Fred Dalton Thompson

Ronald Reagan famously was an actor who became a politician and then President, but Fred Thompson is perhaps the only guy to go in reverse, from political figure, to acting to Politics and indeed running for President.

A lawyer by trade, Thompson first came to prominence as part of The Watergate Committee that saw Richard Nixon forced out of office. Many sources claim that it was Thompson's shrewd questions that directly impacted the outcome and ultimately saw a President impeached, while others believed he had given the administration knowledge he shouldn't have.

Either way, Thompson played a major role in America's biggest scandal to date, and was later involved defending a whistleblower in a bribery case in Tennessee that saw the Governor ultimately removed from office for improper conduct and the lady who he had defended reinstated to her job with back pay.

in 1985, a movie starring Sissy Spacek as that whistleblower was made and the logical choice to play Fred Thompson was... Fred Thompson.

This led to a career in Hollywood, usually playing small but important roles of authority including blockbusters like The Hunt For Red October, Die Hard 2, Days Of Thunder & most recently, Sinister.

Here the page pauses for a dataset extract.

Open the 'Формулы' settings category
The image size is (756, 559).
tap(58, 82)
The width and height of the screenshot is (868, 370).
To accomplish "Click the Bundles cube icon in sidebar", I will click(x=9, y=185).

In the meantime, Thompson became a Senator for Tennessee and ran for the Republican Presidential nomination in 2008. Thompson died late last year, but is certainly is one of the most recognizable "boss man" faces of the last 20 years... and played a part in some of the biggest political battles of the last 50.

Vinny Jones

Most people know Vinny Jones as a D list "heavy" or villain in movies such as Swordfish, Gone In 60 Seconds or his best known role as "Big Chris" in Lock, Stock & Two Smoking Barrels. Prior to his "big break" in the latter movie, he was actually a well known soccer player in England. Part of the famed "Crazy Gang" of Wimbledon FC, their meteoric rise from the lowest division to beating Liverpool in the FA Cup final in 1988 is worthy of its own movie. Jones was known as a hardman on the pitch, famously grabbing Paul Gascoigne's private parts as a distraction technique and had a somewhat dubious reputation for his tactics. To the amazement of many, he was called up to the Wales squad and received 9 caps (appearances) for them, despite only qualifying via his grandfather.

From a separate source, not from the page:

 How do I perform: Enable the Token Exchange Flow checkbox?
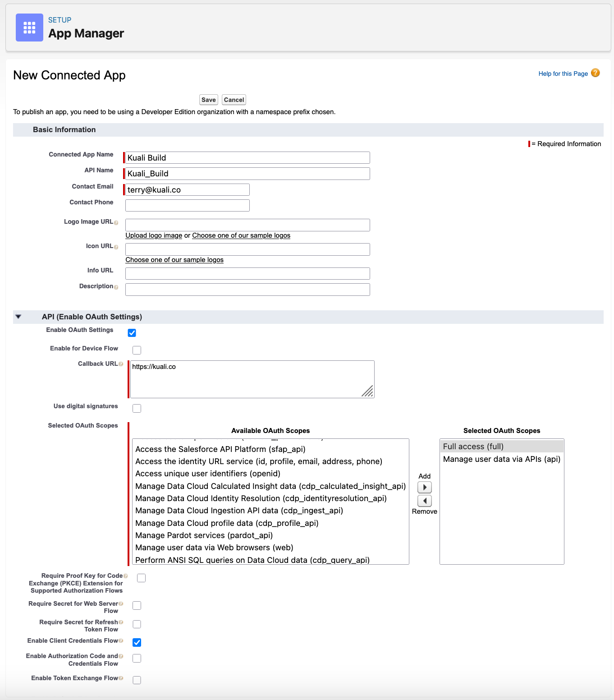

When his career ended and Lock, Stock was a success, he parlayed that into his first starring role Mean Machine, a British remake of the 70's Burt Reynolds flick. Here Jones was playing a footballer with a bad reputation and it was surprisingly good, if not exactly a stretch. Since then Jones has become one of Hollywood's more recognizable faces. While he'll never win an Oscar, he has had a successful career as a result of his real life image as sport's bad boy and this immortal line in Superhero lore.

Father William O' Malley

When William Friedkin was shooting The Exorcist, he sought the co-operation of the Catholic Church, particularly in helping his lead, Jason Miller to prepare and to accurately portray, as much as would be permitted the concepts the movie discussed. Father O' Malley became a technical advisor and was a seemingly natural fit to play the role of Father Dyer, friend to Damian Karras as he had some limited stage experience.

While a small role, it was a pivotal one and O'Malley was not spared or given any leeway as a first time movie actor from Friedkin's controversial methods. Famously, during the final scene, where Dyer gives his friend The Last Rites, Friedkin felt he was too cold and emotionless. When the real-life priest related that he had done several takes and that this was a difficult situation to maintain emotion, Friedkin asked him "do you trust me?", silently rolled film and belted him across the face!

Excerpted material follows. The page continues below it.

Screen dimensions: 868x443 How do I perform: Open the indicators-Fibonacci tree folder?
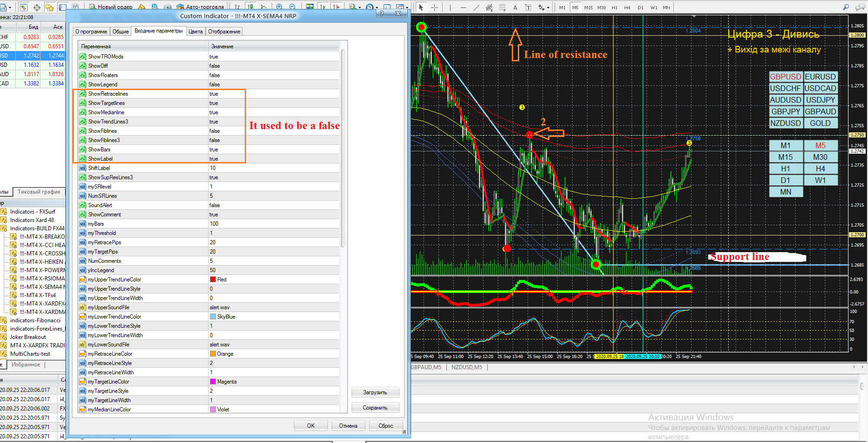35,320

The real life shock, anger and pain immediately got the performance the director was looking for and is arguably the most emotional point of the film. O'Malley's role saw more controversy when his final scene with Lee J. Cobb's Detective Kinderman was cut, to the dismay of author William Peter Blatty,.although Friedkin felt it was not needed.

Father O'Malley's portrayal didn't lead to a long term acting career, but he is known for being the first real-life Catholic Priest to also portray one onscreen, and later became a Professor of Theology.